* _Exercise prompt_: Starting at the line that contains "C2 (32, 1883)", return every line through the end of the entries below, exactly and with nothing else.

* _Source records_:
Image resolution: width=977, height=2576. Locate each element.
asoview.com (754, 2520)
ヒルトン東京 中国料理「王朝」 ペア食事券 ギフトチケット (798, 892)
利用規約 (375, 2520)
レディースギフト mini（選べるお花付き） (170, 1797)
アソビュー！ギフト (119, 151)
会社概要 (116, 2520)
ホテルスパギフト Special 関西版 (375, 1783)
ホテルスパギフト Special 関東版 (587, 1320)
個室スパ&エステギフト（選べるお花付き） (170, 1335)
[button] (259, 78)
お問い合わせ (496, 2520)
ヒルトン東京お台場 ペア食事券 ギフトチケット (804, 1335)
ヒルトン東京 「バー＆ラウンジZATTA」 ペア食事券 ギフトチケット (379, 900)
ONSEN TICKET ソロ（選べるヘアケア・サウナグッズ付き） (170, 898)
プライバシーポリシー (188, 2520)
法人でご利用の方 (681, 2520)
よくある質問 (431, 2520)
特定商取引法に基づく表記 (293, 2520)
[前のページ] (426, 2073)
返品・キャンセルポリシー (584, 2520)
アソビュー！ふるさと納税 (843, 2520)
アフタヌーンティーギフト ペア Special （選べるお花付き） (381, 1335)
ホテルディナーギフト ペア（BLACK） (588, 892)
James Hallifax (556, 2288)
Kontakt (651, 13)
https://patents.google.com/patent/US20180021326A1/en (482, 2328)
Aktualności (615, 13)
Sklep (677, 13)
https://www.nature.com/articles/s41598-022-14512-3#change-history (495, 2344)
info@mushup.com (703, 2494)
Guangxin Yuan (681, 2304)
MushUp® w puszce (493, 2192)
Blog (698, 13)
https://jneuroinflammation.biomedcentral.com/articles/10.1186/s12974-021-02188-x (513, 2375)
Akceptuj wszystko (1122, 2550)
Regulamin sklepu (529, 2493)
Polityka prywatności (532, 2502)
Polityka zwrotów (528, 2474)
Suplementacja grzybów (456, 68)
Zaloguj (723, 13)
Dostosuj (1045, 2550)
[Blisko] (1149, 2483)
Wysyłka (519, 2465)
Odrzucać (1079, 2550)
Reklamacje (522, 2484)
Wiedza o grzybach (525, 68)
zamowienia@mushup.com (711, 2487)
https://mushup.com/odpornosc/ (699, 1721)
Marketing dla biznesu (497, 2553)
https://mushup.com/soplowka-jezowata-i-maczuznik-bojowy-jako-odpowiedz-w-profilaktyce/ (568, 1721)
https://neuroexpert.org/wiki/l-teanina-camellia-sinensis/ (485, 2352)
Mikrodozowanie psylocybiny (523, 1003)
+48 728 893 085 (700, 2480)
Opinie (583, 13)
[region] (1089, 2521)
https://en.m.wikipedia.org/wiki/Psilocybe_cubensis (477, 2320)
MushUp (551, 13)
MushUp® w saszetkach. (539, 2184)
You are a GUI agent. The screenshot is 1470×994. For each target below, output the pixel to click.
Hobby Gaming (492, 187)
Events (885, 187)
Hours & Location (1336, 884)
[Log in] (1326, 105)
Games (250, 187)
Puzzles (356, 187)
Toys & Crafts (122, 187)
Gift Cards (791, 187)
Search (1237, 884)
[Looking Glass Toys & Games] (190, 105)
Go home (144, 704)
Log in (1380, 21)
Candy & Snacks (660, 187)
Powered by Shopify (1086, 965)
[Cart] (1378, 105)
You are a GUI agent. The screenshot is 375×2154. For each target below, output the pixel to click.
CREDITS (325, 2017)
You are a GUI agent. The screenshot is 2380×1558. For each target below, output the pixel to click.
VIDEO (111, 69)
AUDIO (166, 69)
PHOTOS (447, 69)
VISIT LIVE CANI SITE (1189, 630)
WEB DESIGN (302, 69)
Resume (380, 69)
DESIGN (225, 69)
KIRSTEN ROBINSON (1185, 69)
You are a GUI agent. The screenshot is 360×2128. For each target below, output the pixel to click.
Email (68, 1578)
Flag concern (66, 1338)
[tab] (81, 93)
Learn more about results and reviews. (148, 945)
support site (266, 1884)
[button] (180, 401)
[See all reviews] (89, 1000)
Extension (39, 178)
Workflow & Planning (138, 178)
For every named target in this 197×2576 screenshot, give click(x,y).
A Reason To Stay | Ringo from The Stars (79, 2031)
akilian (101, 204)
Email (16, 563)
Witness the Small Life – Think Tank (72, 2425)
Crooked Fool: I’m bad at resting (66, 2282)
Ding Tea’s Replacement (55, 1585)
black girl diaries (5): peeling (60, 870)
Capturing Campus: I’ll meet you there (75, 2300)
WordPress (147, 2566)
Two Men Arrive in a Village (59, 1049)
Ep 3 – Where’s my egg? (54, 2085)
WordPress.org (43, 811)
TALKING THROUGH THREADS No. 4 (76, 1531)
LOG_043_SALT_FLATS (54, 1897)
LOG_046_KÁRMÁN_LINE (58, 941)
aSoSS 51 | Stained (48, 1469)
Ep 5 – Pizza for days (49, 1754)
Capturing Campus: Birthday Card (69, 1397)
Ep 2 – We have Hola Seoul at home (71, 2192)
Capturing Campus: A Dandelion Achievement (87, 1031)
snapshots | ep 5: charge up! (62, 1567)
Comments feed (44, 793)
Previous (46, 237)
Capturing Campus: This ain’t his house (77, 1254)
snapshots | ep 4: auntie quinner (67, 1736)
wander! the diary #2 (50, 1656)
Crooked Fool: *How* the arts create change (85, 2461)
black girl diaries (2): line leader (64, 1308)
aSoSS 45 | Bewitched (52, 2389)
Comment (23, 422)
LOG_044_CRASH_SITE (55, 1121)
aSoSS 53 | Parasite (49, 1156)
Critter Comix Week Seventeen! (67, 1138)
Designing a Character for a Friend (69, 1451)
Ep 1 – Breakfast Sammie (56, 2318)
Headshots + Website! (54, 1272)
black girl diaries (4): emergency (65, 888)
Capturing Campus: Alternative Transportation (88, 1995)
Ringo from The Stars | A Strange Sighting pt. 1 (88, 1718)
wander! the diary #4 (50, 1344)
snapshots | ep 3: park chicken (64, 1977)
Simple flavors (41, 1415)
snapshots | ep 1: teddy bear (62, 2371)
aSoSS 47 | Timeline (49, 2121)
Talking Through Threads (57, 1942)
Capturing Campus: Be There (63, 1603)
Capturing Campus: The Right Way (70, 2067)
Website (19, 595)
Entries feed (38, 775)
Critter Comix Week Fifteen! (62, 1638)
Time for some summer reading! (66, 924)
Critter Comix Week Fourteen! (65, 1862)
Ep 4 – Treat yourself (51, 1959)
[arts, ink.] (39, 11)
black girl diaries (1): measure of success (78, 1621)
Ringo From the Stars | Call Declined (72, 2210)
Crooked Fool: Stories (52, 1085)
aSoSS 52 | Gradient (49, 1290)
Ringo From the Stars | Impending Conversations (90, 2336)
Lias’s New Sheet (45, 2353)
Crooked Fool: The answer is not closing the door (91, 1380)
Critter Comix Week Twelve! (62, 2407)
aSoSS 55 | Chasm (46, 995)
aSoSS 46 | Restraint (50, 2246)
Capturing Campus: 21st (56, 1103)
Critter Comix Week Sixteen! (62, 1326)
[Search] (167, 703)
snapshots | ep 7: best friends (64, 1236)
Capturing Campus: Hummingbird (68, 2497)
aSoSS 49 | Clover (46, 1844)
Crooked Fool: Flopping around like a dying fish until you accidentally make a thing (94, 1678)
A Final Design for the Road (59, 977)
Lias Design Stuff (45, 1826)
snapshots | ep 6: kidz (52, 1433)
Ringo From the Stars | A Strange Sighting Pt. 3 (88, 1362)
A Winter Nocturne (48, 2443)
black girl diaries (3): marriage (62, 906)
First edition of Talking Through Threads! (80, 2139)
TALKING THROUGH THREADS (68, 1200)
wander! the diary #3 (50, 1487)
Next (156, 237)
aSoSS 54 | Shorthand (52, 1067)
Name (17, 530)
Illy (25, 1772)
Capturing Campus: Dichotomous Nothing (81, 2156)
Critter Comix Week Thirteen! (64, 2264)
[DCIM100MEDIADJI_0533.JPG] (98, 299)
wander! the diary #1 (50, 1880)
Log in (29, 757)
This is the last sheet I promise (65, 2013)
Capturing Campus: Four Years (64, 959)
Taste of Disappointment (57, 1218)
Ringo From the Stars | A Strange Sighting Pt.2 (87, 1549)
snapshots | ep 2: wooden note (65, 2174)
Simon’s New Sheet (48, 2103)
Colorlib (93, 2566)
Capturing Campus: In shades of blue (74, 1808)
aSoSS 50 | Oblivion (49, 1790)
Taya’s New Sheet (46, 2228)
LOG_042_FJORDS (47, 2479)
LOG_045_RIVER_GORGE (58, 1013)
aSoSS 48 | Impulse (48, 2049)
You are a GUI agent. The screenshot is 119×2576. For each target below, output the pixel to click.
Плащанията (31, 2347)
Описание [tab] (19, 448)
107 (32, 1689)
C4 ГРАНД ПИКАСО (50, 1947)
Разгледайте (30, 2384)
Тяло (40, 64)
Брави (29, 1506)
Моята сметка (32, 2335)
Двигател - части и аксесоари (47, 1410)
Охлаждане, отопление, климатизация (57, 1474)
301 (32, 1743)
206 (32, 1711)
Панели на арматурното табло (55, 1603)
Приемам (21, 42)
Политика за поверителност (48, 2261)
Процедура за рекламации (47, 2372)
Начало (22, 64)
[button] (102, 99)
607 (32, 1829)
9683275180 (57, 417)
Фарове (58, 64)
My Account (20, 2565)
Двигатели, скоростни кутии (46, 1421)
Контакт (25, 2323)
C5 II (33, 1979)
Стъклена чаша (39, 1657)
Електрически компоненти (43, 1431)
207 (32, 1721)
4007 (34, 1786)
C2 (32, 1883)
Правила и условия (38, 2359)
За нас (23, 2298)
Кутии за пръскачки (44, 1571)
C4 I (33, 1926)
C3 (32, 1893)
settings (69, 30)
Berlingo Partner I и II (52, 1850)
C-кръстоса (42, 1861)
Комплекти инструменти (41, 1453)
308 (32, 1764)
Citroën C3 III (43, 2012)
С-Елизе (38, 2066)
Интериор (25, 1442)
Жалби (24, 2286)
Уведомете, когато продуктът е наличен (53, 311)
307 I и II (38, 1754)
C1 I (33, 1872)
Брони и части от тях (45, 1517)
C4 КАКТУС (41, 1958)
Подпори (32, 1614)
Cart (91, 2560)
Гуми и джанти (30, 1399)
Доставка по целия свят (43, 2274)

* _Answer to the problem_:
C2 (32, 1883)
Правила и условия (38, 2359)
За нас (23, 2298)
Кутии за пръскачки (44, 1571)
C4 I (33, 1926)
C3 (32, 1893)
settings (69, 30)
Berlingo Partner I и II (52, 1850)
C-кръстоса (42, 1861)
Комплекти инструменти (41, 1453)
308 (32, 1764)
Citroën C3 III (43, 2012)
С-Елизе (38, 2066)
Интериор (25, 1442)
Жалби (24, 2286)
Уведомете, когато продуктът е наличен (53, 311)
307 I и II (38, 1754)
C1 I (33, 1872)
Брони и части от тях (45, 1517)
C4 КАКТУС (41, 1958)
Подпори (32, 1614)
Cart (91, 2560)
Гуми и джанти (30, 1399)
Доставка по целия свят (43, 2274)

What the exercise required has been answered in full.